WHAT IS BEING ASKED
With every picture left out, restate the listing below exactly as written.

LISTED RECORDS
━━━━━━━━━━━━━━━━
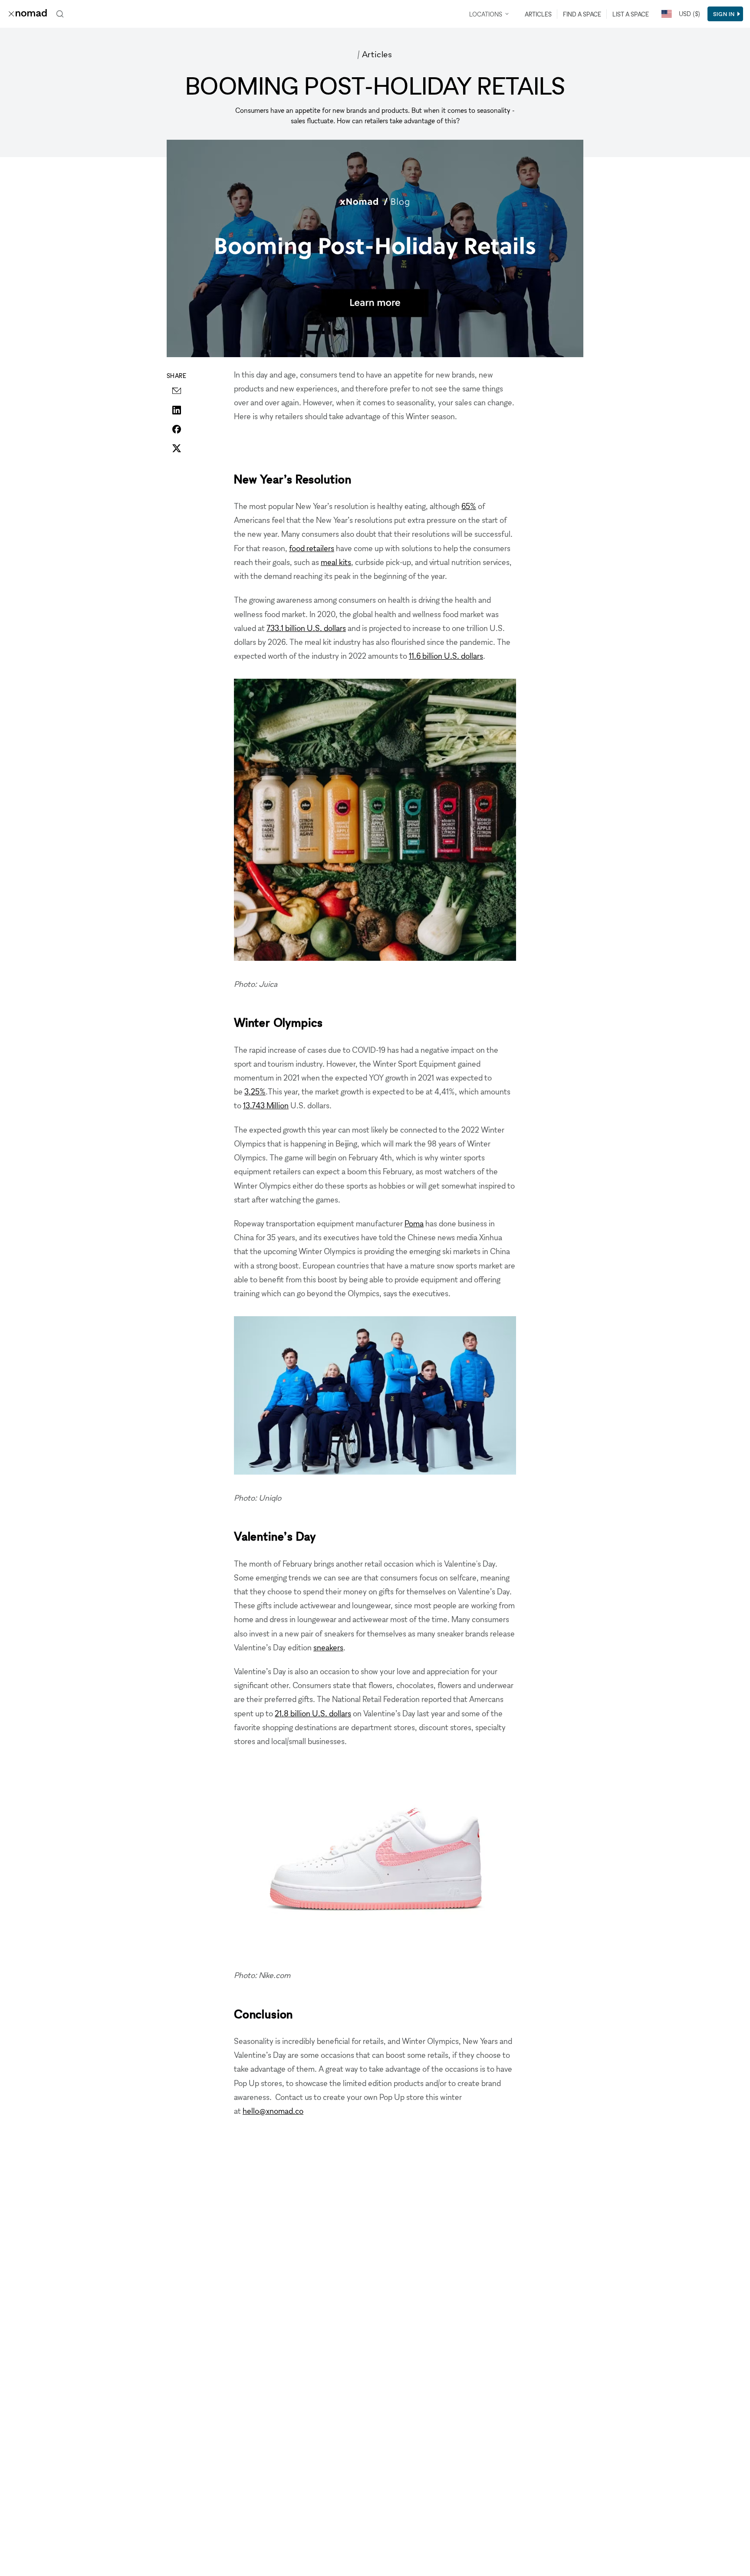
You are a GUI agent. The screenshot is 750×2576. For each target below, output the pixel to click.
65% (468, 506)
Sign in (724, 13)
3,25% (255, 1091)
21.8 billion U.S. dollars (313, 1713)
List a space (630, 14)
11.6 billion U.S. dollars (446, 655)
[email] (177, 391)
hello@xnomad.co (273, 2111)
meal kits (336, 562)
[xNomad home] (27, 13)
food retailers (311, 548)
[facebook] (177, 429)
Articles (538, 14)
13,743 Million (266, 1105)
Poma (414, 1223)
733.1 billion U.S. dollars (306, 628)
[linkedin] (177, 410)
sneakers (328, 1647)
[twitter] (177, 448)
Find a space (582, 14)
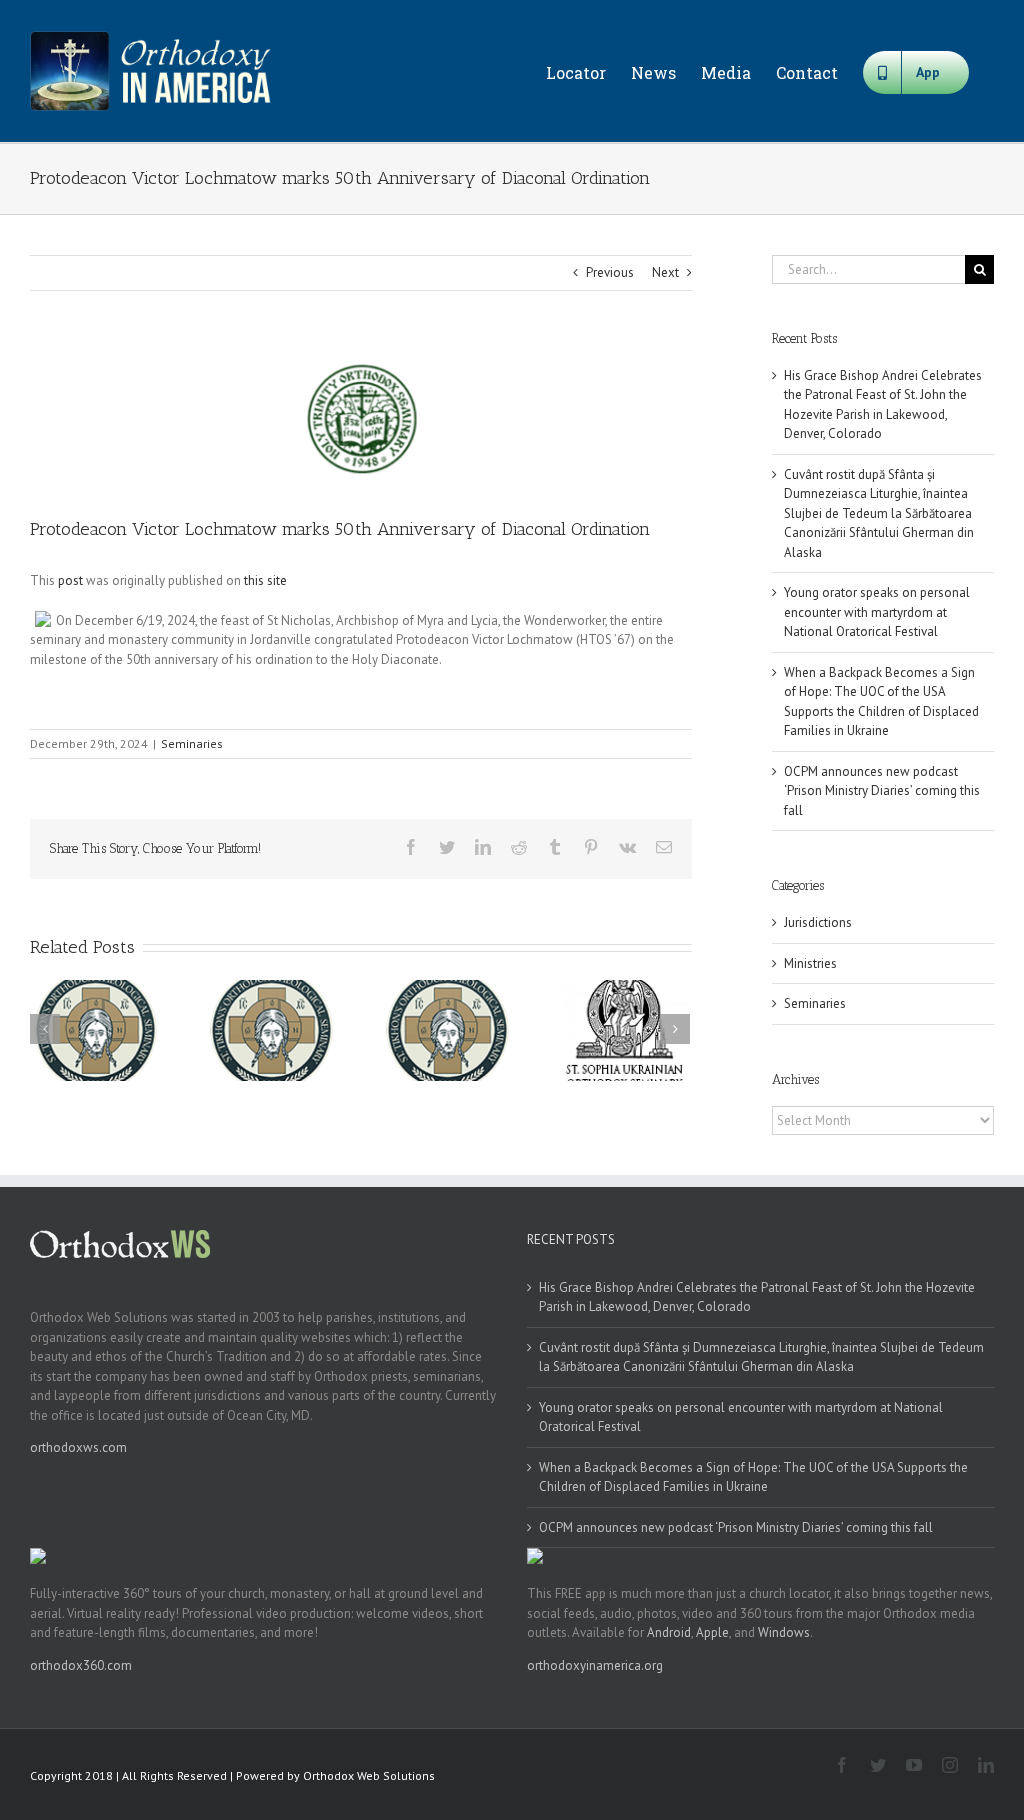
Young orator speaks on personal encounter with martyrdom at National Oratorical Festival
━━━━━━━━━━━━━━━━
EXERCISE RESULT
You are a GUI agent. The screenshot is 750×2576. For each target below, output the pixel to click.
65% (468, 506)
Sign in (724, 13)
3,25% (255, 1091)
21.8 billion U.S. dollars (313, 1713)
List a space (630, 14)
11.6 billion U.S. dollars (446, 655)
[email] (177, 391)
hello@xnomad.co (273, 2111)
meal kits (336, 562)
[xNomad home] (27, 13)
food retailers (311, 548)
[facebook] (177, 429)
Articles (538, 14)
13,743 Million (266, 1105)
Poma (414, 1223)
733.1 billion U.S. dollars (306, 628)
[linkedin] (177, 410)
sneakers (328, 1647)
[twitter] (177, 448)
Find a space (582, 14)
Young orator speaks on personal encounter with martyrdom at National Oratorical Festival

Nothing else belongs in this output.